Comprehensiveness measures the drop in the output when top-k important tokens are removed from the input.

Note a higher score is better for comprehensiveness.


Sufficiency measures how sufficient are the important words to retain the same decision of the classifier by measuring the drop in the output when only top-k tokens are kept.

Note that a lower score is better for sufficiency.

Cross-lingual Faithfulness

Erasure-based methods come with a drawback. What does the model think when important words are deleted from input?

The model thinks it doesn’t have relevant clues to make the same decision or to become as confident as last time or does the model have no clue about what this new perturbed input means? A prior study shows that the drop in the prediction confidence might be due to this perturbed input as well because these perturbations form OOD inputs for classifiers.

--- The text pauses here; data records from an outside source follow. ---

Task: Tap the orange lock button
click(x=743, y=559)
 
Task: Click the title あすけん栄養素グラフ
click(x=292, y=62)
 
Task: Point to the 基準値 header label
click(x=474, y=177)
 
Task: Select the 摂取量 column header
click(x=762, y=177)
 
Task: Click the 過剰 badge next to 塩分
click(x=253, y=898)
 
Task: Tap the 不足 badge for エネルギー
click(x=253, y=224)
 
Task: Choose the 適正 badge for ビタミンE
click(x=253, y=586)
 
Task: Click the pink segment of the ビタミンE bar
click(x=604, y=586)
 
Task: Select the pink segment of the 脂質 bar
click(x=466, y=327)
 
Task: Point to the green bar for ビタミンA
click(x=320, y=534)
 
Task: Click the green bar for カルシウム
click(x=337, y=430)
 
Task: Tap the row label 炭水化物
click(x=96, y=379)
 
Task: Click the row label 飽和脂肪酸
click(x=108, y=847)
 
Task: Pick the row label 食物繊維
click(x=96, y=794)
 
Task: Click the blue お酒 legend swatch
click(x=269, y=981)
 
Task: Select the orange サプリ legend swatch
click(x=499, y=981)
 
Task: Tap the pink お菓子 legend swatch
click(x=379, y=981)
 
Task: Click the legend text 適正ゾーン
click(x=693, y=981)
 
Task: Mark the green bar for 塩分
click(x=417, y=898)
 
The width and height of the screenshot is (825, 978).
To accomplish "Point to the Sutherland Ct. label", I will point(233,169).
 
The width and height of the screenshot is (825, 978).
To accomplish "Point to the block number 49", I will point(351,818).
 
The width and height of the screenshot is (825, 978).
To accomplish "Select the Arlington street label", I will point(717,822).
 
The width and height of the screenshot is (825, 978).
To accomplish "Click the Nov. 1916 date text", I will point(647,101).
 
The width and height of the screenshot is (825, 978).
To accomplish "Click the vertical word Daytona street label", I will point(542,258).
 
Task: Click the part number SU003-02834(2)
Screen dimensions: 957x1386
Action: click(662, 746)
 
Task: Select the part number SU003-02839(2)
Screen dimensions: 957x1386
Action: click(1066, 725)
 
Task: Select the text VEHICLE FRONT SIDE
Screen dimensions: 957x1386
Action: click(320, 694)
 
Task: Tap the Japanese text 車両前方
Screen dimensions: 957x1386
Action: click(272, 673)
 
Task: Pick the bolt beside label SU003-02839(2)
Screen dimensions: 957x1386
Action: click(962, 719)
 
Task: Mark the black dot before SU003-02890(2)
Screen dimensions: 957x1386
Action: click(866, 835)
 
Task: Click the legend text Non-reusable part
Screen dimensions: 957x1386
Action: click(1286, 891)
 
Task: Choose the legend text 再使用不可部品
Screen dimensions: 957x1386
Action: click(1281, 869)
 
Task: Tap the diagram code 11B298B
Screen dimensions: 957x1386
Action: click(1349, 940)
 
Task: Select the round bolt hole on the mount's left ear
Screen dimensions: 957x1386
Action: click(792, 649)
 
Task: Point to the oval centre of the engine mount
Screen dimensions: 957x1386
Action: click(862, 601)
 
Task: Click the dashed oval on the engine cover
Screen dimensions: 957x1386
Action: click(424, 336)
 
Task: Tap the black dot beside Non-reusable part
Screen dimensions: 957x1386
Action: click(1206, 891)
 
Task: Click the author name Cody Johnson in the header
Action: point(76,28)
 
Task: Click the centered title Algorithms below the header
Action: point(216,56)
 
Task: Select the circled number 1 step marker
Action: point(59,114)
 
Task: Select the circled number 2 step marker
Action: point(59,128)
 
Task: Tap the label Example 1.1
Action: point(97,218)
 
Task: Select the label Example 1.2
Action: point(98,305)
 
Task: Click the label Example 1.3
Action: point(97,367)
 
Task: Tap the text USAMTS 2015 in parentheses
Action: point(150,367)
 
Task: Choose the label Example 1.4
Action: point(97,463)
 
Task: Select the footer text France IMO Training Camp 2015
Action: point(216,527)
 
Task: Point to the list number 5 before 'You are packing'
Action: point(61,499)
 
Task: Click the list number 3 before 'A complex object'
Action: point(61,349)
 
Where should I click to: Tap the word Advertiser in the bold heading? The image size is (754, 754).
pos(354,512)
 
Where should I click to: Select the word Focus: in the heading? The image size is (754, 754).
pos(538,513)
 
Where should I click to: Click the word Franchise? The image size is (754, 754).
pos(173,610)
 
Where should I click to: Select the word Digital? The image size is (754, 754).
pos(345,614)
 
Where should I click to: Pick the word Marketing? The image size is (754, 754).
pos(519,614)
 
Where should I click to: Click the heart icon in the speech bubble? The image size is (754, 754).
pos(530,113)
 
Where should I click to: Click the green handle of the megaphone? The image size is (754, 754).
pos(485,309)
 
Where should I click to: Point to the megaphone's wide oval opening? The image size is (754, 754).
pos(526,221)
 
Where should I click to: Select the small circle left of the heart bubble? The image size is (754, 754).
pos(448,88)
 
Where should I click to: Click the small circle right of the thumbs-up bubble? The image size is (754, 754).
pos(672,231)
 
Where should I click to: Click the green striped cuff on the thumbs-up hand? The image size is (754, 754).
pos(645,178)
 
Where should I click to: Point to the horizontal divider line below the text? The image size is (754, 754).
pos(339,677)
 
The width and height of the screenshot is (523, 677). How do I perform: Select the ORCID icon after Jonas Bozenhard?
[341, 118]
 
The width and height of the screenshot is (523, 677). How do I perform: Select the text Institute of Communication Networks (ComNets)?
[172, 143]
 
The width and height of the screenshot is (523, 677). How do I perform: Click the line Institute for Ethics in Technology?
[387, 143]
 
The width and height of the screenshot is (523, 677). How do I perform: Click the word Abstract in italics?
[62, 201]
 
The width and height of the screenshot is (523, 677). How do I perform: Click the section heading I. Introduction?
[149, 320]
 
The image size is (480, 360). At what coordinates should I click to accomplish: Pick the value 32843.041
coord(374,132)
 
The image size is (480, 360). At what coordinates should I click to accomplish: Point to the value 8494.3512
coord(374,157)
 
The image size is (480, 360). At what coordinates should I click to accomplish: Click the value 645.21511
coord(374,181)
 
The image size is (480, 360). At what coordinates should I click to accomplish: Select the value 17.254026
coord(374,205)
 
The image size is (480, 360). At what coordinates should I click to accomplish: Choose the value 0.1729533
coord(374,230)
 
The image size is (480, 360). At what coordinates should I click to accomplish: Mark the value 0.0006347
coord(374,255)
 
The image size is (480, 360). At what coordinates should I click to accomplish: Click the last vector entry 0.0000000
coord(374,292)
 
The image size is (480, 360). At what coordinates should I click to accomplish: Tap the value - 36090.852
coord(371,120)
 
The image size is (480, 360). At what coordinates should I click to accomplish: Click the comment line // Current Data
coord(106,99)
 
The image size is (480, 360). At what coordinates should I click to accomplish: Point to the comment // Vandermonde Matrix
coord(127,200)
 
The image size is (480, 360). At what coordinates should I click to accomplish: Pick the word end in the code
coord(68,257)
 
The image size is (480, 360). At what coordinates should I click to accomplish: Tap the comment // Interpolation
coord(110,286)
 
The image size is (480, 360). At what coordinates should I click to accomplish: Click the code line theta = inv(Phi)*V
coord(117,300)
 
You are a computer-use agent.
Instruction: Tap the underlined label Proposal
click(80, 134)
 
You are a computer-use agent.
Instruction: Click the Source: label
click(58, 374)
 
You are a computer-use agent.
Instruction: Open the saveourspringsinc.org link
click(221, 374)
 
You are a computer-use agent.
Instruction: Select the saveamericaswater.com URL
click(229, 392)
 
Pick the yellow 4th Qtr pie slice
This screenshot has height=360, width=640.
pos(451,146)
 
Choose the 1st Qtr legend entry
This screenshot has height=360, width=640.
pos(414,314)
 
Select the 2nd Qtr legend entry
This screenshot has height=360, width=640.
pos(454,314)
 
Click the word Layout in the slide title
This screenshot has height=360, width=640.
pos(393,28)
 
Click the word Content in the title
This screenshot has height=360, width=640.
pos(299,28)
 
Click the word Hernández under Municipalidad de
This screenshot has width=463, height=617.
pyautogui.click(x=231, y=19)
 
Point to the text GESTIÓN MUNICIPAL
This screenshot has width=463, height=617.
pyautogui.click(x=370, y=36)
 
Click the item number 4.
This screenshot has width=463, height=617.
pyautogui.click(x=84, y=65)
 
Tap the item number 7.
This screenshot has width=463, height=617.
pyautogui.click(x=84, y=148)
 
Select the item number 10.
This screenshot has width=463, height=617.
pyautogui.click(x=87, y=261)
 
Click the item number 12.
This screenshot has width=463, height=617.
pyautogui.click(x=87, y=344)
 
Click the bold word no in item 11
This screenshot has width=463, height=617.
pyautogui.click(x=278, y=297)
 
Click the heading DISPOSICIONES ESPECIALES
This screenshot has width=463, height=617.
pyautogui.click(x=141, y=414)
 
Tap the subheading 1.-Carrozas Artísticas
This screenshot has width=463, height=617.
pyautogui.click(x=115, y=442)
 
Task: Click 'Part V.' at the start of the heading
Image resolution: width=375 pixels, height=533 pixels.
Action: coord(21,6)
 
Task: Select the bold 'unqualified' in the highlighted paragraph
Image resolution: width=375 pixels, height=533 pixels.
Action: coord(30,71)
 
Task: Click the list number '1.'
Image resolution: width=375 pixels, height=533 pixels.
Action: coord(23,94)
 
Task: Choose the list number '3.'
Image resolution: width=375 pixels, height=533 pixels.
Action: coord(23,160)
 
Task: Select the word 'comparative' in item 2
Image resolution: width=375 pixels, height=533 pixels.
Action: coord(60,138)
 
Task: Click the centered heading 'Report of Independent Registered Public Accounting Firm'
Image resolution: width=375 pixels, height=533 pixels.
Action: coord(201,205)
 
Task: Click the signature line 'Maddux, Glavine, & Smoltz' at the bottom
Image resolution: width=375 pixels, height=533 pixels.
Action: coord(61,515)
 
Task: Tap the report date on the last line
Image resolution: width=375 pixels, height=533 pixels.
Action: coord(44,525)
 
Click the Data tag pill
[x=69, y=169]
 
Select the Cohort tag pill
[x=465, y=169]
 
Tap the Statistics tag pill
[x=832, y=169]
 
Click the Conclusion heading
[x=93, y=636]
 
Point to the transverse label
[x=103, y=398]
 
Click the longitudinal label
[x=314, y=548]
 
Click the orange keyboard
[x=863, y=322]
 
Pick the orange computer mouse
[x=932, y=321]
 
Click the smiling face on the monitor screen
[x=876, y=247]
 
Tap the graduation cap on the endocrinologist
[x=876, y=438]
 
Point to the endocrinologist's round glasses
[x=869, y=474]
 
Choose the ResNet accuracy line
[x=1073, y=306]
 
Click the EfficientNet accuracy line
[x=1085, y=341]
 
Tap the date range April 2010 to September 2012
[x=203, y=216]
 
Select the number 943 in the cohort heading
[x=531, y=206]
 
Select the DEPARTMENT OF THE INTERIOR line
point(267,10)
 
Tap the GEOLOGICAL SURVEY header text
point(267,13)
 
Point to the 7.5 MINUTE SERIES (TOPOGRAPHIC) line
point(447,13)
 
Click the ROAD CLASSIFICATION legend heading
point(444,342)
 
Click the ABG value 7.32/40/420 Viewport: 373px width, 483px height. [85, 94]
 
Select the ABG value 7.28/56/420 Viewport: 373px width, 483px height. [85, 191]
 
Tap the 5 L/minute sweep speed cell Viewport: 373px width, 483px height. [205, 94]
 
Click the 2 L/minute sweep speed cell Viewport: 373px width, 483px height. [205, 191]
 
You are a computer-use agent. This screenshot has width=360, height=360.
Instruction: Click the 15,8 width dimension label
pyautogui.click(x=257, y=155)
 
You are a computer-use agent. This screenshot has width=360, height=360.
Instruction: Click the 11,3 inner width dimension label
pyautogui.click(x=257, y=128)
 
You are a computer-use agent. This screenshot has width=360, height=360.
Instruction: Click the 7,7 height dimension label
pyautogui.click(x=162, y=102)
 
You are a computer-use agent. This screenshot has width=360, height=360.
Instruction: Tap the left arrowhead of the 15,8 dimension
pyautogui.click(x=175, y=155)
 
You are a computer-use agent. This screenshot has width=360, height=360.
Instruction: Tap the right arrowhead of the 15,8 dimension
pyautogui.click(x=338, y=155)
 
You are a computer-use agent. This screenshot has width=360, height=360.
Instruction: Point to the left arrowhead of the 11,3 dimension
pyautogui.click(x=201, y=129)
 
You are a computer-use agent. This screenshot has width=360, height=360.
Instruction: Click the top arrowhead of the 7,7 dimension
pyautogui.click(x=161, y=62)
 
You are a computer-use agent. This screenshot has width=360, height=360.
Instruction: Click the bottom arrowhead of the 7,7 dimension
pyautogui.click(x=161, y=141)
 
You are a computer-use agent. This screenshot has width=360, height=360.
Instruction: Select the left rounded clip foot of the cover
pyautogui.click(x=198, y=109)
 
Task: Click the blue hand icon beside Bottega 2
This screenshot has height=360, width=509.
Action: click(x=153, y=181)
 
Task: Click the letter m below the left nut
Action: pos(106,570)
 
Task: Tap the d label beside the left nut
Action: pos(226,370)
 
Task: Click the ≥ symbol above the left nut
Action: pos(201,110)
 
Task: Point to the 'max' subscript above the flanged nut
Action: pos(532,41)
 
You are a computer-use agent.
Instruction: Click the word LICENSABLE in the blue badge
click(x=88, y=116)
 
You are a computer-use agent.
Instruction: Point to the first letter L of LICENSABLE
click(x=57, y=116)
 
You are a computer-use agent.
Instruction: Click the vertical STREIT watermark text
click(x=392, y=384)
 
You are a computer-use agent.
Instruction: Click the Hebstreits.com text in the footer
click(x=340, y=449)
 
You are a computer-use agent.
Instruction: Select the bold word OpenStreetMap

So, the question is, how can we measure the compatibility of explanation with the model’s inner reasoning mechanism, which is faithfulness in other words, without relying on OOD inputs?

On similar inputs, the model makes similar decisions if and only if its reasoning is similar. (Jacovi and Goldberg, 2020)

By moving from this assumption, we can use translation pairs that form similar inputs for a multilingual classifier. We see translation pairs as naturally-occurring input perturbations.

Here is how we define and measure cross-lingual faithfulness. Assume we have an English-German translation pair along with a multilingual classifier. We pass inputs from the classifier and use a particular attribution method to obtain scores for each input separately. Since we assume that inputs are similar, attribution scores should also have a similar distribution across words. We cannot directly compare two sequences because they don’t share the same vocabulary. That’s why we need to align scores between translation pairs.